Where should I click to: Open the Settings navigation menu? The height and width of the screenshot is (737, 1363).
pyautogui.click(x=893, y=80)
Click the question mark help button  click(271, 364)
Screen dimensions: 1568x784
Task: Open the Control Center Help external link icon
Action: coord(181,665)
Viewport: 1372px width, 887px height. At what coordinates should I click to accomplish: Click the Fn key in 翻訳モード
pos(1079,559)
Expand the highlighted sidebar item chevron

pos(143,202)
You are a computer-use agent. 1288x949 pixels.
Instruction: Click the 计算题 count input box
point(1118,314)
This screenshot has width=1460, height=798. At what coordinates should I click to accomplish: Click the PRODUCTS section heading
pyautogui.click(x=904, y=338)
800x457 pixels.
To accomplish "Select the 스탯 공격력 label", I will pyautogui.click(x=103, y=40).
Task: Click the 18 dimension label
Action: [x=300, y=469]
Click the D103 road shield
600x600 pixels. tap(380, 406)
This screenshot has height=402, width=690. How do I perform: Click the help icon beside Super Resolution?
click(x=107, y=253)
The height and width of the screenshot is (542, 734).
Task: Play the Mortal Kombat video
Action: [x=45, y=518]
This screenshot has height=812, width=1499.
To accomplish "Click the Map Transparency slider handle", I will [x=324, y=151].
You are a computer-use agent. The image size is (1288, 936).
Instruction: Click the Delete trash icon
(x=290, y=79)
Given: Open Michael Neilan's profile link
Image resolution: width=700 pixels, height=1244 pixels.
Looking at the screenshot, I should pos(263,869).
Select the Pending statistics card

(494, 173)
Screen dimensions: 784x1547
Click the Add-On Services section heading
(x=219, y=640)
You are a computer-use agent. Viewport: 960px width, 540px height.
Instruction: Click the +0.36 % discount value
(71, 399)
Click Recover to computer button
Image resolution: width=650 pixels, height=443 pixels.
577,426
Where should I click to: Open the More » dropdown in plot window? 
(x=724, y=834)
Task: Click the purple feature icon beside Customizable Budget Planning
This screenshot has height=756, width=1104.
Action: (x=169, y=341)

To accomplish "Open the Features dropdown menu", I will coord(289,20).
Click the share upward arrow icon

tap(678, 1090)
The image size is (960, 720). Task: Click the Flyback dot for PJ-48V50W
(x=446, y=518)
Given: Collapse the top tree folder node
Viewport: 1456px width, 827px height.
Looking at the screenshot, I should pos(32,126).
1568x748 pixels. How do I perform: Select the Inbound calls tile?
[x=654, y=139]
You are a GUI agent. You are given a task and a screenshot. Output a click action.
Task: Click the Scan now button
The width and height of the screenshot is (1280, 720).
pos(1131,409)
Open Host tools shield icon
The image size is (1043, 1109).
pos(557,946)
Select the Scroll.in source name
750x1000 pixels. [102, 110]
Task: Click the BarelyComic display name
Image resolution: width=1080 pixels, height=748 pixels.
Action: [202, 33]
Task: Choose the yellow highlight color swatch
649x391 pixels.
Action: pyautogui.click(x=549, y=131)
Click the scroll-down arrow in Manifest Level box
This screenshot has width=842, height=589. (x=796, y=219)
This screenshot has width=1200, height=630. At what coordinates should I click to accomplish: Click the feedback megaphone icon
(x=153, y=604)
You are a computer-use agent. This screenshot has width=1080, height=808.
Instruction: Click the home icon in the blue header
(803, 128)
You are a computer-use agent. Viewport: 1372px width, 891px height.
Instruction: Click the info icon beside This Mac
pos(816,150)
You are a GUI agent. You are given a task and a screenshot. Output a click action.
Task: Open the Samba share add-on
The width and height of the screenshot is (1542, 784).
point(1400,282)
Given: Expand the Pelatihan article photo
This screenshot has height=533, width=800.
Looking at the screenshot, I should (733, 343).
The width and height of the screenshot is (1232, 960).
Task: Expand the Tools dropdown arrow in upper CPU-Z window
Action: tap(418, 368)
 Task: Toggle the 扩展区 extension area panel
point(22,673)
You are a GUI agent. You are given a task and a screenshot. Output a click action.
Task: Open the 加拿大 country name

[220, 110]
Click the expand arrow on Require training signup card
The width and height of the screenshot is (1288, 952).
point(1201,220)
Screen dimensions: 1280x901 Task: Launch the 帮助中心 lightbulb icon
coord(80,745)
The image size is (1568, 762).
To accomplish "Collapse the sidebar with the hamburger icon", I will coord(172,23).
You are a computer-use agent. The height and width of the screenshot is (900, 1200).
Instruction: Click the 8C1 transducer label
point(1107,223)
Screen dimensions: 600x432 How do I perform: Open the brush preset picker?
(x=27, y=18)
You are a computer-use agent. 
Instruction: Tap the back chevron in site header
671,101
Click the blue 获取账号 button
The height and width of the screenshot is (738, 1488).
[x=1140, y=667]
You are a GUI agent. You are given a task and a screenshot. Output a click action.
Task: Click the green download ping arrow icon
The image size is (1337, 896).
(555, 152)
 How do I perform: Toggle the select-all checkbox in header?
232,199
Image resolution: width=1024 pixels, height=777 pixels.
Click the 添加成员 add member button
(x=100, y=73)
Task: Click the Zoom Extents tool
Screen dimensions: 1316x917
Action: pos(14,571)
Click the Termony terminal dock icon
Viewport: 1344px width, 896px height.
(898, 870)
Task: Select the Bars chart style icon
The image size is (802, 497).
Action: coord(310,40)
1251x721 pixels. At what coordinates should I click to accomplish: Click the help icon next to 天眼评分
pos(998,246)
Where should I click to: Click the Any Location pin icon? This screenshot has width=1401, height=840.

################

# Written instruction:
Rewrite the records above, putting "section title" in place of each occurrence of "section heading" and leaving everything else unchanged.

# Task output:
Where should I click to: Open the Settings navigation menu? The height and width of the screenshot is (737, 1363).
pyautogui.click(x=893, y=80)
Click the question mark help button  click(271, 364)
Screen dimensions: 1568x784
Task: Open the Control Center Help external link icon
Action: coord(181,665)
Viewport: 1372px width, 887px height. At what coordinates should I click to accomplish: Click the Fn key in 翻訳モード
pos(1079,559)
Expand the highlighted sidebar item chevron

pos(143,202)
You are a computer-use agent. 1288x949 pixels.
Instruction: Click the 计算题 count input box
point(1118,314)
This screenshot has width=1460, height=798. At what coordinates should I click to accomplish: Click the PRODUCTS section title
pyautogui.click(x=904, y=338)
800x457 pixels.
To accomplish "Select the 스탯 공격력 label", I will pyautogui.click(x=103, y=40).
Task: Click the 18 dimension label
Action: [x=300, y=469]
Click the D103 road shield
600x600 pixels. tap(380, 406)
This screenshot has height=402, width=690. How do I perform: Click the help icon beside Super Resolution?
click(x=107, y=253)
The height and width of the screenshot is (542, 734).
Task: Play the Mortal Kombat video
Action: [x=45, y=518]
This screenshot has height=812, width=1499.
To accomplish "Click the Map Transparency slider handle", I will [x=324, y=151].
You are a computer-use agent. The image size is (1288, 936).
Instruction: Click the Delete trash icon
(x=290, y=79)
Given: Open Michael Neilan's profile link
Image resolution: width=700 pixels, height=1244 pixels.
Looking at the screenshot, I should pos(263,869).
Select the Pending statistics card

(494, 173)
Screen dimensions: 784x1547
Click the Add-On Services section title
(x=219, y=640)
You are a computer-use agent. Viewport: 960px width, 540px height.
Instruction: Click the +0.36 % discount value
(71, 399)
Click Recover to computer button
Image resolution: width=650 pixels, height=443 pixels.
577,426
Where should I click to: Open the More » dropdown in plot window? 
(x=724, y=834)
Task: Click the purple feature icon beside Customizable Budget Planning
This screenshot has height=756, width=1104.
Action: (x=169, y=341)

To accomplish "Open the Features dropdown menu", I will coord(289,20).
Click the share upward arrow icon

tap(678, 1090)
The image size is (960, 720). Task: Click the Flyback dot for PJ-48V50W
(x=446, y=518)
Given: Collapse the top tree folder node
Viewport: 1456px width, 827px height.
Looking at the screenshot, I should pos(32,126).
1568x748 pixels. How do I perform: Select the Inbound calls tile?
[x=654, y=139]
You are a GUI agent. You are given a task and a screenshot. Output a click action.
Task: Click the Scan now button
The width and height of the screenshot is (1280, 720).
pos(1131,409)
Open Host tools shield icon
The image size is (1043, 1109).
pos(557,946)
Select the Scroll.in source name
750x1000 pixels. [102, 110]
Task: Click the BarelyComic display name
Image resolution: width=1080 pixels, height=748 pixels.
Action: [202, 33]
Task: Choose the yellow highlight color swatch
649x391 pixels.
Action: pyautogui.click(x=549, y=131)
Click the scroll-down arrow in Manifest Level box
This screenshot has width=842, height=589. (x=796, y=219)
This screenshot has width=1200, height=630. At what coordinates should I click to accomplish: Click the feedback megaphone icon
(x=153, y=604)
You are a computer-use agent. This screenshot has width=1080, height=808.
Instruction: Click the home icon in the blue header
(803, 128)
You are a computer-use agent. Viewport: 1372px width, 891px height.
Instruction: Click the info icon beside This Mac
pos(816,150)
You are a GUI agent. You are given a task and a screenshot. Output a click action.
Task: Open the Samba share add-on
The width and height of the screenshot is (1542, 784).
point(1400,282)
Given: Expand the Pelatihan article photo
This screenshot has height=533, width=800.
Looking at the screenshot, I should (733, 343).
The width and height of the screenshot is (1232, 960).
Task: Expand the Tools dropdown arrow in upper CPU-Z window
Action: tap(418, 368)
 Task: Toggle the 扩展区 extension area panel
point(22,673)
You are a GUI agent. You are given a task and a screenshot. Output a click action.
Task: Open the 加拿大 country name

[220, 110]
Click the expand arrow on Require training signup card
The width and height of the screenshot is (1288, 952).
point(1201,220)
Screen dimensions: 1280x901 Task: Launch the 帮助中心 lightbulb icon
coord(80,745)
The image size is (1568, 762).
To accomplish "Collapse the sidebar with the hamburger icon", I will coord(172,23).
You are a computer-use agent. The height and width of the screenshot is (900, 1200).
Instruction: Click the 8C1 transducer label
point(1107,223)
Screen dimensions: 600x432 How do I perform: Open the brush preset picker?
(x=27, y=18)
You are a computer-use agent. 
Instruction: Tap the back chevron in site header
671,101
Click the blue 获取账号 button
The height and width of the screenshot is (738, 1488).
[x=1140, y=667]
You are a GUI agent. You are given a task and a screenshot. Output a click action.
Task: Click the green download ping arrow icon
The image size is (1337, 896).
(555, 152)
 How do I perform: Toggle the select-all checkbox in header?
232,199
Image resolution: width=1024 pixels, height=777 pixels.
Click the 添加成员 add member button
(x=100, y=73)
Task: Click the Zoom Extents tool
Screen dimensions: 1316x917
Action: pos(14,571)
Click the Termony terminal dock icon
Viewport: 1344px width, 896px height.
(898, 870)
Task: Select the Bars chart style icon
The image size is (802, 497).
Action: coord(310,40)
1251x721 pixels. At what coordinates should I click to accomplish: Click the help icon next to 天眼评分
pos(998,246)
Where should I click to: Click the Any Location pin icon? This screenshot has width=1401, height=840.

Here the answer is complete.